Under a proposed $15 an hour wage, minimum wage workers would earn roughly $31,200 a year.

The Independent has requested comment from Mr Thune’s office.

Senator Roger Marshall also said he had a “great part-time job” through high school and junior college to “supplement his income and helped me not have any debt when I finished college as well.”

Nearly 400,000 of those workers earned “exactly the prevailing federal minimum wage of $7.25 per hour” while 1.2 million Americas earned wages below the federal minimum.

Raising the federally set minimum wage from $7.25 to $15 an hour would lift nearly 1 million people out of poverty and raise wages for millions of Americans, according to the Congressional Budget Office.

Seven states and Washington DC have passed legislation to raise their minimum wages to $15, but $7.25 an hour remains the minimum wage in 21 other states. Alabama, Louisiana, Mississippi, New Hampshire, South Carolina and Tennessee don’t have a state-set minimum wage, instead relying on the federal rate. Georgia and Wyoming have set their minimum to just $5.15, lower than the federal rate, which applies instead.

The Economic Policy Institute reported that the minimum wage, if adjusted for inflation, should have exceeded $15 by 2020.

“Yet since the late 1960s, lawmakers have let the value of the minimum wage erode, allowing inflation to gradually reduce the buying power of a minimum wage income,” according to a 2019 report.

The gradual increases in the years that followed have been too small to meet the decline in wage value after 1968, when the minimum wage peaked at its inflation-adjusted terms, the organisation reported.

A $7.25 wage in 2018 was worth 14.8 per cent less than when it was last raised nearly 10 years earlier, after adjusting for inflation, and 28.6 per cent below its peak value in 1968, when the minimum wage was the equivalent of $10.15 in 2018 dollars, the report found.

“This decline in purchasing power means low-wage workers have to work longer hours now just to achieve the standard of living that was considered the bare minimum half a century ago,” according to the report.

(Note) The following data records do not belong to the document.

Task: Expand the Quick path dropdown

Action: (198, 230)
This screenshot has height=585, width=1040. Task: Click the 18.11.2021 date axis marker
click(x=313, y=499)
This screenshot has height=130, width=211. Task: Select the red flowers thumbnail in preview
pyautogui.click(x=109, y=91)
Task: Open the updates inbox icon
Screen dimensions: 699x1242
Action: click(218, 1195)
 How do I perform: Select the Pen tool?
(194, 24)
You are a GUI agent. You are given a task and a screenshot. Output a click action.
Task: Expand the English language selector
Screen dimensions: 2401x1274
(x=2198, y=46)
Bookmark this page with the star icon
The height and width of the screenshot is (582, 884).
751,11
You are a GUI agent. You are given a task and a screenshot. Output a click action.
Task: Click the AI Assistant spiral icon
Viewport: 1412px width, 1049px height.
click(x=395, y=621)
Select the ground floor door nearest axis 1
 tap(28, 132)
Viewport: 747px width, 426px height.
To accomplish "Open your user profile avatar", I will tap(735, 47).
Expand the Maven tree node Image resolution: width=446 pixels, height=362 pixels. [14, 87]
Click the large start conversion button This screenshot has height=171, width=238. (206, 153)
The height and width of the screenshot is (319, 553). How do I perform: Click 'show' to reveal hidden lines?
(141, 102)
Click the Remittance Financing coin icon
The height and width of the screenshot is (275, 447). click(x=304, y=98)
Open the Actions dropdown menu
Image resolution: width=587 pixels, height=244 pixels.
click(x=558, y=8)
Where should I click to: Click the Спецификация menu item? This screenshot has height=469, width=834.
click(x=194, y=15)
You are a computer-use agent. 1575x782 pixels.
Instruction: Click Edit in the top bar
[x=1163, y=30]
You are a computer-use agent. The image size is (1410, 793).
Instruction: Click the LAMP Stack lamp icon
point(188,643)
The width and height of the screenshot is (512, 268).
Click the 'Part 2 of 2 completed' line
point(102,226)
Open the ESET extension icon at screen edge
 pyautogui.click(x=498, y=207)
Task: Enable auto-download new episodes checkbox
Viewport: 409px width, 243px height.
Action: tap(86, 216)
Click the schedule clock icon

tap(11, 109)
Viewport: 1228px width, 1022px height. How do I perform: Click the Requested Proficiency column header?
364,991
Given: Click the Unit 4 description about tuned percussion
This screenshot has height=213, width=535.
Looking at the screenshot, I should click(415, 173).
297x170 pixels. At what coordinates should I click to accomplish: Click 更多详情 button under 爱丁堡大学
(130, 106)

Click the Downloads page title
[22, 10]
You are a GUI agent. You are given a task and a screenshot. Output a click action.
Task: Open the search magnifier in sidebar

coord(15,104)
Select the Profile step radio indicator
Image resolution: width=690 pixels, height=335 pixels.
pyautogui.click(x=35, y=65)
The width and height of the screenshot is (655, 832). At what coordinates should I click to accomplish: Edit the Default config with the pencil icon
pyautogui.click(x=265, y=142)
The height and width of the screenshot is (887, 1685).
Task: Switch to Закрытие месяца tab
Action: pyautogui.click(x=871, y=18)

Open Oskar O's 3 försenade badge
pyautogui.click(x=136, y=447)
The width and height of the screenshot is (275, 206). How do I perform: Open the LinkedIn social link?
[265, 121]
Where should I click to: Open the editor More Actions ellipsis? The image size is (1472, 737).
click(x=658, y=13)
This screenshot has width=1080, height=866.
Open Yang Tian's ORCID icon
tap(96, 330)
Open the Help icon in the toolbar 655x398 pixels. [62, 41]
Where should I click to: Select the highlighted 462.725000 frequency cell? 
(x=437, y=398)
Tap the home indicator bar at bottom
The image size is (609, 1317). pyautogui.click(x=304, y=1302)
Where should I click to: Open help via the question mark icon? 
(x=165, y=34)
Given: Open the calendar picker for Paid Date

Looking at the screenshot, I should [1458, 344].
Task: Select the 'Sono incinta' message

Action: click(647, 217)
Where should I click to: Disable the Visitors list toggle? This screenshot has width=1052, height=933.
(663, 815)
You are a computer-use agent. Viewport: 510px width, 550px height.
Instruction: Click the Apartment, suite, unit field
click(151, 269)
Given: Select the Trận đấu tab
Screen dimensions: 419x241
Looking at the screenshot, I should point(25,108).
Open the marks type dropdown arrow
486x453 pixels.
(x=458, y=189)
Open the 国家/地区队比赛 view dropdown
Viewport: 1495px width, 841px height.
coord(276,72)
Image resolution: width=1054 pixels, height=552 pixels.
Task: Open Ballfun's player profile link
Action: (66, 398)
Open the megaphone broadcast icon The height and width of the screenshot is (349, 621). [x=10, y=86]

Republican senators Tom Cotton and Mitt Romney have proposed the Higher Wages for American Workers Act, which would raise the federal hourly minimum from $7.25 to $10 over a five-year period.

The plan would only raise wages for roughly 3 per cent of American workers, according to the Economic Policy Institute.

“It is unconscionable that we should pay the lowest-wage workers today less than what they earned five decades ago, while the economy’s productivity has more than doubled over the last 50 years,” analysis argued.